- _GOAL A_
In the forum thread about the Lucas formula, at what strength of GH 3-Part does StoneyBud start new strains?

# lucas formula



## jimenezcdt420 (May 15, 2011)

i have been using the lucas formula from the start on my plants and now im in my first week into flowering should i continue using this formula during the flowering stage or change to the 3 part gh nuts they are doing great on lucas for veg but now im at a lost of what to do next ....any suggestions ...here some pics


----------



## StoneyBud (May 15, 2011)

My plants always do well using the GH nutes in the manner that the people who make them suggest. I've never used the Lucas Formula and never will. 

I personally think it's B*S.

There are a lot of people who think highly of it. I'm sure they'll have ideas for you.


----------



## The Hemp Goddess (May 15, 2011)

I generally use the Lucas Formula for flowering, but not for vegging (I think vegging plants need vegging nutes).  If it has worked for you in vegging, I would say go ahead with it for flowering.


----------



## jimenezcdt420 (May 15, 2011)

thanks stoney and thg i will finish this grow with the lucas formula and the next one with gh 3 part to see the differance between the two this is my second grow the first was all males 8 plants.havent seen any pistles yet but this is day seven of flowering


----------



## StoneyBud (May 15, 2011)

jimenezcdt420 said:
			
		

> thanks stoney and thg i will finish this grow with the lucas formula and the next one with gh 3 part to see the differance between the two this is my second grow the first was all males 8 plants.havent seen any pistles yet but this is day seven of flowering


 
Please understand what I mean when I say it's B*S.

Using any *set* formula for *all* strains is nonsense. That's what I'm saying. There are quite a few strains that I've grown that have required using less nitrogen or sometimes less of everything. The "White" strains Like WW and Snow White. Two of my recent strains. With WW, I had to cut the nitrogen almost in half to keep it right on the edge of a burn, while keeping the Mirco Nutes maxed out and then some. 

Snow White burned if you looked at her the wrong way. Sensitive to everything!

Then you have your Kush strains. I think you could take a gun and shoot a Kush without killing it. Mine has sucked up nutes like a vacuum cleaner and demanded MORE! Kushes love nitrogen! They love Micros! Macros and in betweens!

Then you have your crosses. Your white crosses with kush. Won't take the nitrogen that the Kush will, but will take more than any pure Whites.

See what I mean?

Someone saying that a set formula like the Lucas Formula will work for everything is just as wrong as saying that the *exact* formula that GH lists is perfect for everything.

That's one of the advantages of growing the same strain many times. You learn that strain, that pheno's characteristics, tolerances and it's "kill-zone".

One shot, one strain, you can't know what the heck to give it. On new strains, I start them with 1/8th strength GH 3-Part and work up. Increase the Micro....see what happens. Increase the "Grow"....see what happens.

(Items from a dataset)
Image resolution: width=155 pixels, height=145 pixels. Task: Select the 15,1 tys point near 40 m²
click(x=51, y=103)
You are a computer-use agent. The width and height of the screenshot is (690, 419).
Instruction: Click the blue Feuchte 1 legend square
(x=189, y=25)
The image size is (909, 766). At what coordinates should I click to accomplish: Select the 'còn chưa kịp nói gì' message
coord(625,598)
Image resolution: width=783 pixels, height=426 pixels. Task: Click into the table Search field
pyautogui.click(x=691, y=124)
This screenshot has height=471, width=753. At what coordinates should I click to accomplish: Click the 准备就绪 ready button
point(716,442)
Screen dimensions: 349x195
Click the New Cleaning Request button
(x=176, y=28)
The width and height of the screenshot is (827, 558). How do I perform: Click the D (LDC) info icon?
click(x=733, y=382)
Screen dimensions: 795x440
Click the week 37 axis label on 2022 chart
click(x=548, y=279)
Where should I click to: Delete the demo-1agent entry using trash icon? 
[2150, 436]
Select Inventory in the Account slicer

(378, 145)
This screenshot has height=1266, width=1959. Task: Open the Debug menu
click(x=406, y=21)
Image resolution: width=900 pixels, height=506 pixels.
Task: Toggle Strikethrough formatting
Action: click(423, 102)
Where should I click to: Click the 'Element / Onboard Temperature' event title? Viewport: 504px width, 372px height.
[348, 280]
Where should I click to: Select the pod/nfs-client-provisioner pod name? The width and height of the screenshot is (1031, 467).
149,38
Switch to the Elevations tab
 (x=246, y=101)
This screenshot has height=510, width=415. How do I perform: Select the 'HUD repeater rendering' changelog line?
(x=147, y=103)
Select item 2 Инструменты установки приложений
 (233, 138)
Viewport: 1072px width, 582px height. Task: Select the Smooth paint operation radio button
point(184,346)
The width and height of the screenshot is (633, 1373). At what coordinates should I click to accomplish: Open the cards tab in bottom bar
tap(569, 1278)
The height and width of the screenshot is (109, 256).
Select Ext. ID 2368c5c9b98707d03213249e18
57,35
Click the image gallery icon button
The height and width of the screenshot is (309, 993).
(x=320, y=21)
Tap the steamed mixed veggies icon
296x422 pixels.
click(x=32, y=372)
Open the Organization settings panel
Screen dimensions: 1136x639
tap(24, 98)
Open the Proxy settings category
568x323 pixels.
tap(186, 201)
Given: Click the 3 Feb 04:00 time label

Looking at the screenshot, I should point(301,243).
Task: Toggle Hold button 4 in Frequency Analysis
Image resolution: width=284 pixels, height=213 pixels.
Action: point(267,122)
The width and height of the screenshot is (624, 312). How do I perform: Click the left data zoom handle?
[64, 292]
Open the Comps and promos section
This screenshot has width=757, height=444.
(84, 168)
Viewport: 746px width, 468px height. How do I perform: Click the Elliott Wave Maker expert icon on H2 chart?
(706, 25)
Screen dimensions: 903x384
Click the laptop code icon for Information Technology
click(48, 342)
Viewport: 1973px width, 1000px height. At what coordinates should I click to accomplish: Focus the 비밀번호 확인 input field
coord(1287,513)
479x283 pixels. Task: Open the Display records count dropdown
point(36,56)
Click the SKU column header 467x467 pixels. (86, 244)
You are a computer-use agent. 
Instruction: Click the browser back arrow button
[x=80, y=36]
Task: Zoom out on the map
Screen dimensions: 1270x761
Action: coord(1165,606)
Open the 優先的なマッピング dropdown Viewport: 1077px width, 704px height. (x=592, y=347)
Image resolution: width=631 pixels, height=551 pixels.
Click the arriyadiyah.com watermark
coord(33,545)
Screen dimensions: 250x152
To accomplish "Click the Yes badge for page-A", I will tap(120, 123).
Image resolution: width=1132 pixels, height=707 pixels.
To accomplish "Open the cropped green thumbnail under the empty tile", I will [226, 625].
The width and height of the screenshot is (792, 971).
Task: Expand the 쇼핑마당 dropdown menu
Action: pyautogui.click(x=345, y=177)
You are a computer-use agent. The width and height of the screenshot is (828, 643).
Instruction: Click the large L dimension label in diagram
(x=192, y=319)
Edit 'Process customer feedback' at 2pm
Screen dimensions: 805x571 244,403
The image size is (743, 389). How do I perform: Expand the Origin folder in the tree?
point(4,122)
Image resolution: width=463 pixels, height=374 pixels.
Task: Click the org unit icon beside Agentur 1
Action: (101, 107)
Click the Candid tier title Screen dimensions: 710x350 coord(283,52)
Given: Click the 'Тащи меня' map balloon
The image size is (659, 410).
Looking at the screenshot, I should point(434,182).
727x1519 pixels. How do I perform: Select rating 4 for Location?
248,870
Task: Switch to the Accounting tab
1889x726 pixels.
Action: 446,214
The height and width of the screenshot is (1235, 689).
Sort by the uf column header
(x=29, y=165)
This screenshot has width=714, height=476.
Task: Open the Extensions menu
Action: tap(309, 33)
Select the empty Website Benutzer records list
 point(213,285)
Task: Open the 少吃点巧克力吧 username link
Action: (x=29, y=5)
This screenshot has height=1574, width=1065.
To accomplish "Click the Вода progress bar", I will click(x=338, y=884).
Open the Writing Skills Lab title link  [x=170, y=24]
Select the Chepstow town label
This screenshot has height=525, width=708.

- _GOAL B_
Arrange part of the entries as a JSON list of strings, one string per line and no blank lines. Begin at the line that has "Given: Click the 'Тащи меня' map balloon" and go through the last line of the entries.

- _OUTPUT A_
1/8th strength.

- _OUTPUT B_
[
  "Given: Click the 'Тащи меня' map balloon",
  "The image size is (659, 410).",
  "Looking at the screenshot, I should point(434,182).",
  "727x1519 pixels. How do I perform: Select rating 4 for Location?",
  "248,870",
  "Task: Switch to the Accounting tab",
  "1889x726 pixels.",
  "Action: 446,214",
  "The height and width of the screenshot is (1235, 689).",
  "Sort by the uf column header",
  "(x=29, y=165)",
  "This screenshot has width=714, height=476.",
  "Task: Open the Extensions menu",
  "Action: tap(309, 33)",
  "Select the empty Website Benutzer records list",
  " point(213,285)",
  "Task: Open the 少吃点巧克力吧 username link",
  "Action: (x=29, y=5)",
  "This screenshot has height=1574, width=1065.",
  "To accomplish \"Click the Вода progress bar\", I will click(x=338, y=884).",
  "Open the Writing Skills Lab title link  [x=170, y=24]",
  "Select the Chepstow town label",
  "This screenshot has height=525, width=708."
]